# Exercise brief:
Reproduce each record below exactly as written.

Input data Block Start

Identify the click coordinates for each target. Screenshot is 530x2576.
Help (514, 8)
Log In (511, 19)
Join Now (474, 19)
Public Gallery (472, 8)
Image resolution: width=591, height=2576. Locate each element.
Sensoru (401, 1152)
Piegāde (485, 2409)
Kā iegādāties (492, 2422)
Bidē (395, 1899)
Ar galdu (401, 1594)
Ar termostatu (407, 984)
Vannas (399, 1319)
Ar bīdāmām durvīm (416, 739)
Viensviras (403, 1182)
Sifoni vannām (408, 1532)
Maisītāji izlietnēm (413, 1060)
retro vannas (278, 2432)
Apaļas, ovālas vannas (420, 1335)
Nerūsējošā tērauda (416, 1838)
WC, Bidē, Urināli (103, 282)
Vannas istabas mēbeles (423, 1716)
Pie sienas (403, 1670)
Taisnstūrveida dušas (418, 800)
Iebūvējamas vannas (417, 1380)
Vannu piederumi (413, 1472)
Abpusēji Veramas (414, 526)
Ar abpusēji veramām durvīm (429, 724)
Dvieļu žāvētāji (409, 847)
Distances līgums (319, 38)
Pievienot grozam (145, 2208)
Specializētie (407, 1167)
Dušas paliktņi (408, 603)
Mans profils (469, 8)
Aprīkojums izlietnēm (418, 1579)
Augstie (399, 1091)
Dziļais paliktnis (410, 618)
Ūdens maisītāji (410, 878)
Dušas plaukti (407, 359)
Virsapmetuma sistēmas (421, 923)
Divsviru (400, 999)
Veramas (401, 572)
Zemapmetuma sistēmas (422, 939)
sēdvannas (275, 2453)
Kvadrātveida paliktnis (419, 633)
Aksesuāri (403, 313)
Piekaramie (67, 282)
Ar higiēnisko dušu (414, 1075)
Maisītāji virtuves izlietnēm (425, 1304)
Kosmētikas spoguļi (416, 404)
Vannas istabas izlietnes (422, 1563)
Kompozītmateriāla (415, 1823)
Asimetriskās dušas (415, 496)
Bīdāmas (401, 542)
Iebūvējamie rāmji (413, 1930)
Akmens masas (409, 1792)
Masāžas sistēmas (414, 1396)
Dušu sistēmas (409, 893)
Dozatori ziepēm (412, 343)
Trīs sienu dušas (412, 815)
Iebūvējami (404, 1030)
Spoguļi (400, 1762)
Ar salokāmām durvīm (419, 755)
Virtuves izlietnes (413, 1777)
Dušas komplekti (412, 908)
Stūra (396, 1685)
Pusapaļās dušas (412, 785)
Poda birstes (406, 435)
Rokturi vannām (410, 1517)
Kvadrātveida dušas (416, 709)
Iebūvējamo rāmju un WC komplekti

Input data Block End

# Answer section:
Identify the click coordinates for each target. Screenshot is 530x2576.
Help (514, 8)
Log In (511, 19)
Join Now (474, 19)
Public Gallery (472, 8)
Image resolution: width=591, height=2576. Locate each element.
Sensoru (401, 1152)
Piegāde (485, 2409)
Kā iegādāties (492, 2422)
Bidē (395, 1899)
Ar galdu (401, 1594)
Ar termostatu (407, 984)
Vannas (399, 1319)
Ar bīdāmām durvīm (416, 739)
Viensviras (403, 1182)
Sifoni vannām (408, 1532)
Maisītāji izlietnēm (413, 1060)
retro vannas (278, 2432)
Apaļas, ovālas vannas (420, 1335)
Nerūsējošā tērauda (416, 1838)
WC, Bidē, Urināli (103, 282)
Vannas istabas mēbeles (423, 1716)
Pie sienas (403, 1670)
Taisnstūrveida dušas (418, 800)
Iebūvējamas vannas (417, 1380)
Vannu piederumi (413, 1472)
Abpusēji Veramas (414, 526)
Ar abpusēji veramām durvīm (429, 724)
Dvieļu žāvētāji (409, 847)
Distances līgums (319, 38)
Pievienot grozam (145, 2208)
Specializētie (407, 1167)
Dušas paliktņi (408, 603)
Mans profils (469, 8)
Aprīkojums izlietnēm (418, 1579)
Augstie (399, 1091)
Dziļais paliktnis (410, 618)
Ūdens maisītāji (410, 878)
Dušas plaukti (407, 359)
Virsapmetuma sistēmas (421, 923)
Divsviru (400, 999)
Veramas (401, 572)
Zemapmetuma sistēmas (422, 939)
sēdvannas (275, 2453)
Kvadrātveida paliktnis (419, 633)
Aksesuāri (403, 313)
Piekaramie (67, 282)
Ar higiēnisko dušu (414, 1075)
Maisītāji virtuves izlietnēm (425, 1304)
Kosmētikas spoguļi (416, 404)
Vannas istabas izlietnes (422, 1563)
Kompozītmateriāla (415, 1823)
Asimetriskās dušas (415, 496)
Bīdāmas (401, 542)
Iebūvējamie rāmji (413, 1930)
Akmens masas (409, 1792)
Masāžas sistēmas (414, 1396)
Dušu sistēmas (409, 893)
Dozatori ziepēm (412, 343)
Trīs sienu dušas (412, 815)
Iebūvējami (404, 1030)
Spoguļi (400, 1762)
Ar salokāmām durvīm (419, 755)
Virtuves izlietnes (413, 1777)
Dušas komplekti (412, 908)
Stūra (396, 1685)
Pusapaļās dušas (412, 785)
Poda birstes (406, 435)
Rokturi vannām (410, 1517)
Kvadrātveida dušas (416, 709)
Iebūvējamo rāmju un WC komplekti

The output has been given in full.